Pertama, asal kita adalah satu yang terbentuk dari banyak orang, banyak aspek, banyak karakter. Hidup sebagai orang Kristen seyogyanya adalah hidup Trinitaris. Hidup demikian menghargai kesatuan dalam keanekaan, kesederajatan dalam perbedaan. Kita orang Kristen hendaknya menjadi orang yang selalu mempromosikan kesatuan dalam perbedaan-perbedaan kita dan menghargainya sebagai karunia untuk pembentukan komunitas. Pernyataan seperti ini tidak menganjurkan adanya keseragaman, tetapi bertumbuh bersama dalam berbagai perbedaan demi pembangunan komunitas kristiani.
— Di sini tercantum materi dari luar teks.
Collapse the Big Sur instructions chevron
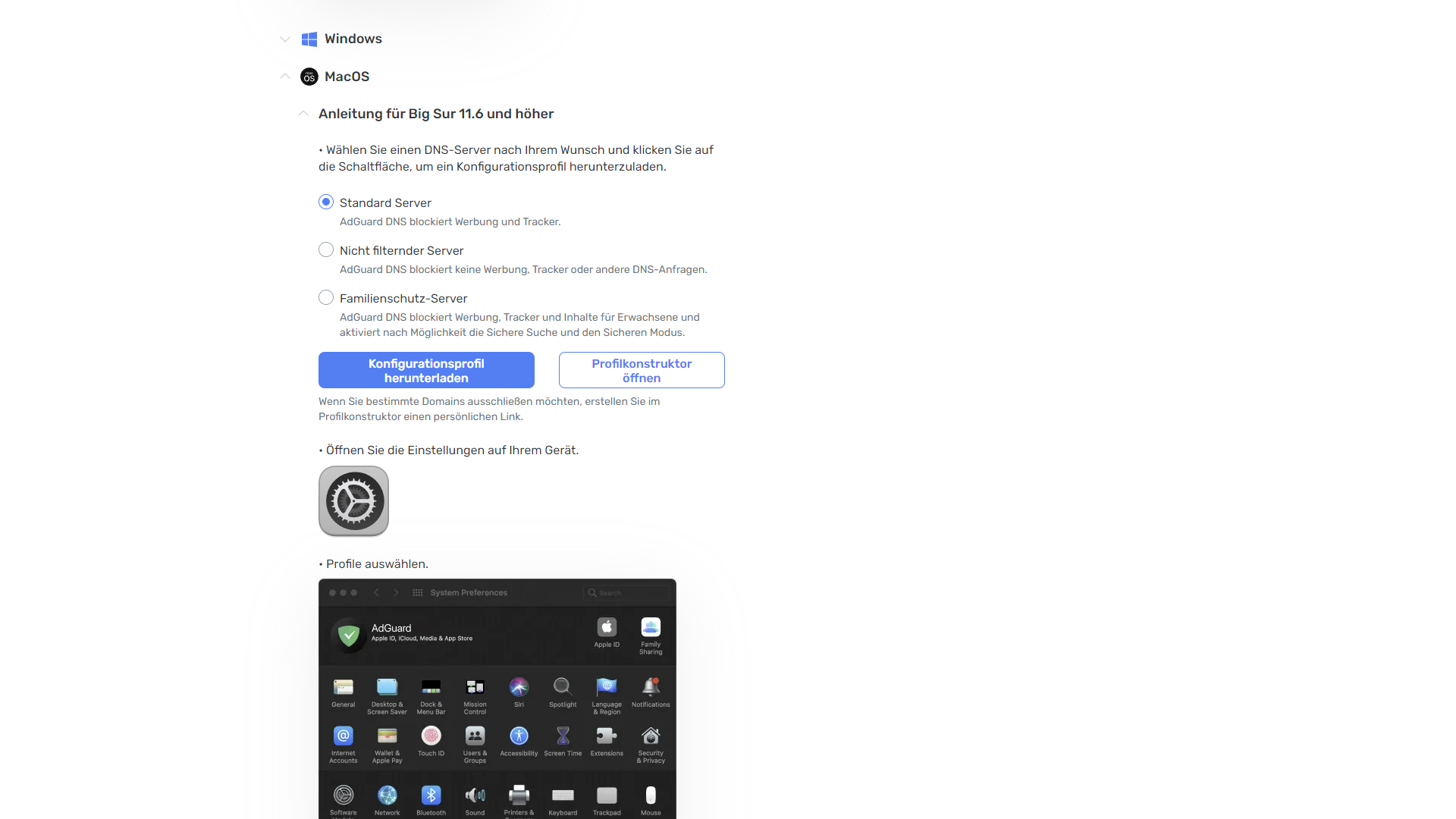The image size is (1456, 819). [x=303, y=114]
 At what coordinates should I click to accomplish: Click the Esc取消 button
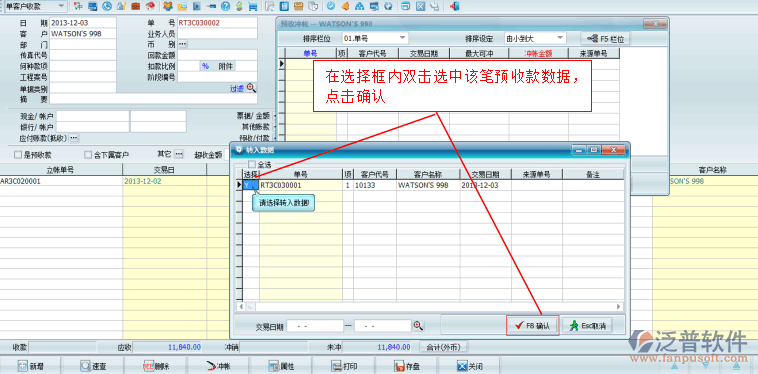pos(587,325)
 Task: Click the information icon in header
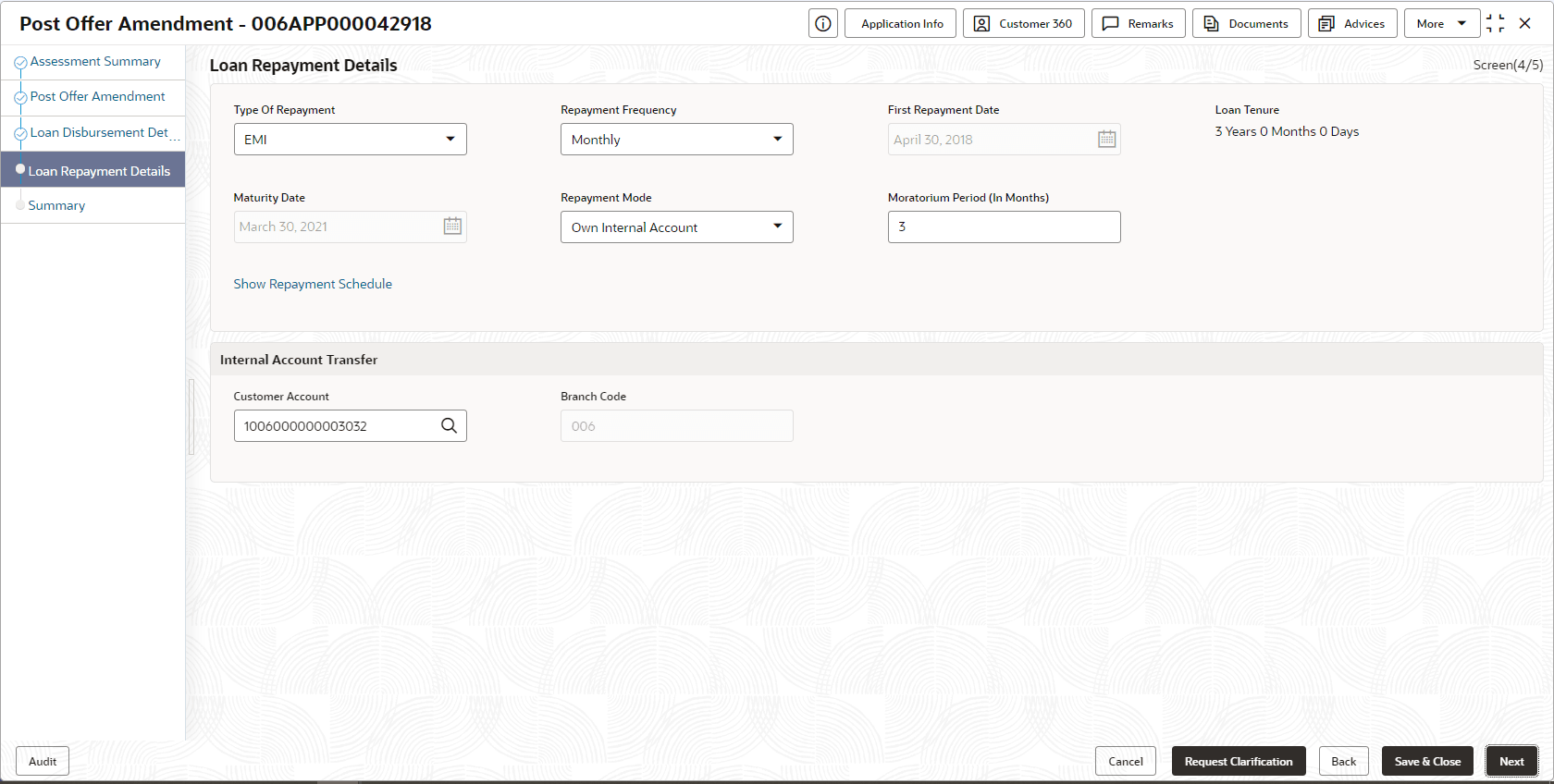(x=822, y=24)
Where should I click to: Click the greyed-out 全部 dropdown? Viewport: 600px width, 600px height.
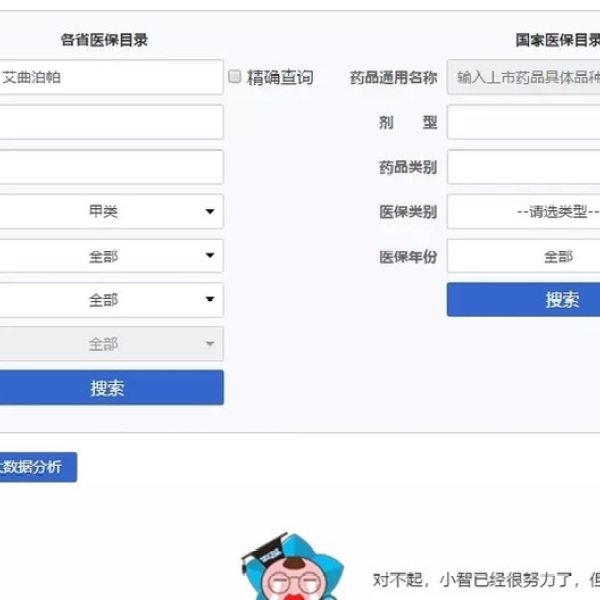(111, 344)
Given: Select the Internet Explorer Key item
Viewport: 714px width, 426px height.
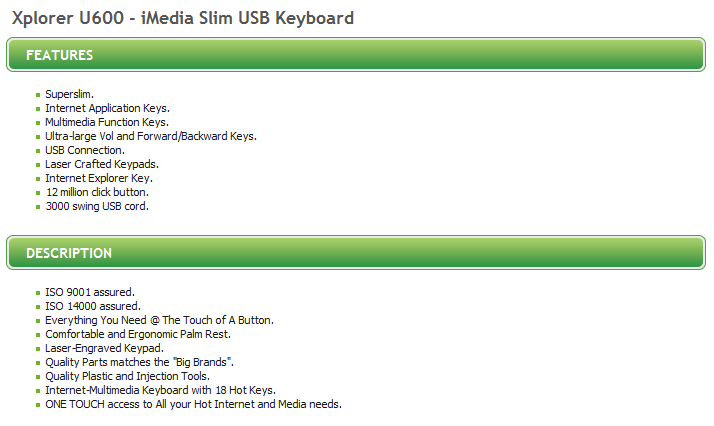Looking at the screenshot, I should click(99, 178).
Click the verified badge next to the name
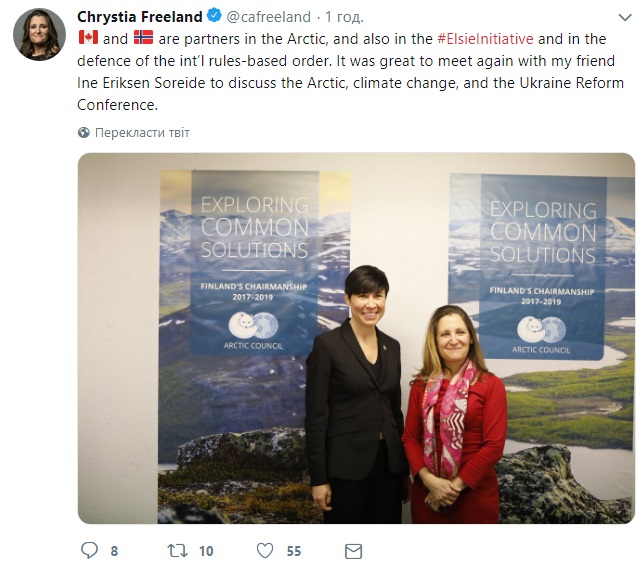 click(x=214, y=16)
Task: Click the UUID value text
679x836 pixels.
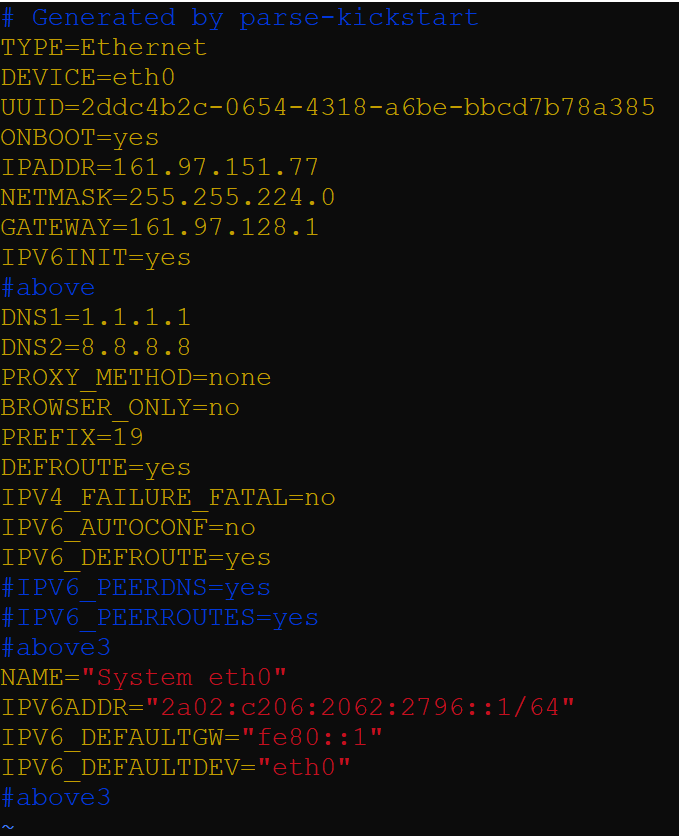Action: pyautogui.click(x=368, y=108)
Kedua, ajakan untuk kembali ke asal menemukan tempat aplikasinya yang paling pas dalam kehidupan keluarga. Dengan ini saya mau mengatakan bahwa keluarga-keluarga kita hendaknya menjadi pantulan atau cerminan kehidupan Allah Tritunggal di dunia. Keluarga terbentuk dari orang-orang yang berbeda menurut jenis kelamin (pria dan wanita), berbeda menurut umur (orangtua dan anak-anak) dengan segala konsekwensi yang diakibatkan dari perbedaan itu: beda rasa, beda kebutuhan, beda selera. Keberhasilan sebuah perkawinan dan keluarga kristiani dewasa ini sangatlah bergantung dari ukuran yang digunakan anggota keluarga itu mengarahkan perbedaan di antara mereka demi satu kesatuan yang lebih tinggi: satu cinta, satu maksud dan satu kerjasama.
Bila ajakan ini bisa menjadi pilihan berpikir dan bertindak kita orang Kristen dewasa ini, maka setiap kali kita merayakan Hari Raya Tritunggal Mahakudus, kita boleh percaya sekali lagi bahwa mengimani Allah Tritunggal bias membantu kita mengalahkan kebencian yang memecahkan kesatuan dalam keluarga-keluarga kita. Dan berawal dari keluarga, harapan untuk membangun Gereja dan masyarakat baru, bisa menjadi kenyataan.
Harapan dan impian ini bukanlah impian hampa. Doa Kristus Tuhan kita menyertai kita, ketika Ia bersabda, “Hendaklah kamu bersatu, seperti kami satu adanya”.